TASK INSTRUCTIONS: Retype the data exactly. Spelling and punctuation stay as they are.

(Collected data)
• • • •
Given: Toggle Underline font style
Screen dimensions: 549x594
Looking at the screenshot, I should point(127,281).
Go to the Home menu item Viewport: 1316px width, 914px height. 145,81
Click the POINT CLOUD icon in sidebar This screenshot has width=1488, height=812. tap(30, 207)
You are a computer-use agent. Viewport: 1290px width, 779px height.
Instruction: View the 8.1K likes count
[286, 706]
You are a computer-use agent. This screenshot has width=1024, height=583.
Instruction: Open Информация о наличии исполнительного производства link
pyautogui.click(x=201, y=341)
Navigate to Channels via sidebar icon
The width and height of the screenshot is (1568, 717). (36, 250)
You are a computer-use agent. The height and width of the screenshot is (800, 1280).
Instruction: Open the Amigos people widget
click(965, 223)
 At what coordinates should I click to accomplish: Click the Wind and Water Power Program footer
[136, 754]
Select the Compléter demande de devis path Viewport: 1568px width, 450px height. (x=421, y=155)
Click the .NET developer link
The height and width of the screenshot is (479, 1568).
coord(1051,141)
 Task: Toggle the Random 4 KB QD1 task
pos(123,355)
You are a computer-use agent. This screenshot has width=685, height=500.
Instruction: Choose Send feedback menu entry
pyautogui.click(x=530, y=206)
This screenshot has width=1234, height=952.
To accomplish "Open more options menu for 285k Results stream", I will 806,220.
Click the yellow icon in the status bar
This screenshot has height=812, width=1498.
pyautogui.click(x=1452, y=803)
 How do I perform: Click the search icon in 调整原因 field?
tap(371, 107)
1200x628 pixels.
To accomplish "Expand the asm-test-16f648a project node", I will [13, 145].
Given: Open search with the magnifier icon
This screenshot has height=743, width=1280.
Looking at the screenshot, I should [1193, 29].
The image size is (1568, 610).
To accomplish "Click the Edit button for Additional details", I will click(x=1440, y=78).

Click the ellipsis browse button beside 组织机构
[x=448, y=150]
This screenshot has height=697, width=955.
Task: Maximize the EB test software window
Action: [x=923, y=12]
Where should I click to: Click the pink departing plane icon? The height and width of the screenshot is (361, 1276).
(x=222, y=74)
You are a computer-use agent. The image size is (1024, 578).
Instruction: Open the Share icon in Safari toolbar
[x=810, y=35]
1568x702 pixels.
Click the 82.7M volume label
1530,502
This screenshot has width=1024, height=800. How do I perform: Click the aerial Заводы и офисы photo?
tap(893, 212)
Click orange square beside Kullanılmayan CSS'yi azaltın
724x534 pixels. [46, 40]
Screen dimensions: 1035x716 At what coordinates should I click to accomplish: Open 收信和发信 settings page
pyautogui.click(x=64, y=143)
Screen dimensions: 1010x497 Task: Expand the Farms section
• • • •
SOLUTION:
Given: Toggle Underline font style
Screen dimensions: 549x594
Looking at the screenshot, I should point(127,281).
Go to the Home menu item Viewport: 1316px width, 914px height. 145,81
Click the POINT CLOUD icon in sidebar This screenshot has width=1488, height=812. tap(30, 207)
You are a computer-use agent. Viewport: 1290px width, 779px height.
Instruction: View the 8.1K likes count
[286, 706]
You are a computer-use agent. This screenshot has width=1024, height=583.
Instruction: Open Информация о наличии исполнительного производства link
pyautogui.click(x=201, y=341)
Navigate to Channels via sidebar icon
The width and height of the screenshot is (1568, 717). (36, 250)
You are a computer-use agent. The height and width of the screenshot is (800, 1280).
Instruction: Open the Amigos people widget
click(965, 223)
 At what coordinates should I click to accomplish: Click the Wind and Water Power Program footer
[136, 754]
Select the Compléter demande de devis path Viewport: 1568px width, 450px height. (x=421, y=155)
Click the .NET developer link
The height and width of the screenshot is (479, 1568).
coord(1051,141)
 Task: Toggle the Random 4 KB QD1 task
pos(123,355)
You are a computer-use agent. This screenshot has width=685, height=500.
Instruction: Choose Send feedback menu entry
pyautogui.click(x=530, y=206)
This screenshot has width=1234, height=952.
To accomplish "Open more options menu for 285k Results stream", I will 806,220.
Click the yellow icon in the status bar
This screenshot has height=812, width=1498.
pyautogui.click(x=1452, y=803)
 How do I perform: Click the search icon in 调整原因 field?
tap(371, 107)
1200x628 pixels.
To accomplish "Expand the asm-test-16f648a project node", I will [13, 145].
Given: Open search with the magnifier icon
This screenshot has height=743, width=1280.
Looking at the screenshot, I should [1193, 29].
The image size is (1568, 610).
To accomplish "Click the Edit button for Additional details", I will click(x=1440, y=78).

Click the ellipsis browse button beside 组织机构
[x=448, y=150]
This screenshot has height=697, width=955.
Task: Maximize the EB test software window
Action: [x=923, y=12]
Where should I click to: Click the pink departing plane icon? The height and width of the screenshot is (361, 1276).
(x=222, y=74)
You are a computer-use agent. The image size is (1024, 578).
Instruction: Open the Share icon in Safari toolbar
[x=810, y=35]
1568x702 pixels.
Click the 82.7M volume label
1530,502
This screenshot has width=1024, height=800. How do I perform: Click the aerial Заводы и офисы photo?
tap(893, 212)
Click orange square beside Kullanılmayan CSS'yi azaltın
724x534 pixels. [46, 40]
Screen dimensions: 1035x716 At what coordinates should I click to accomplish: Open 收信和发信 settings page
pyautogui.click(x=64, y=143)
Screen dimensions: 1010x497 Task: Expand the Farms section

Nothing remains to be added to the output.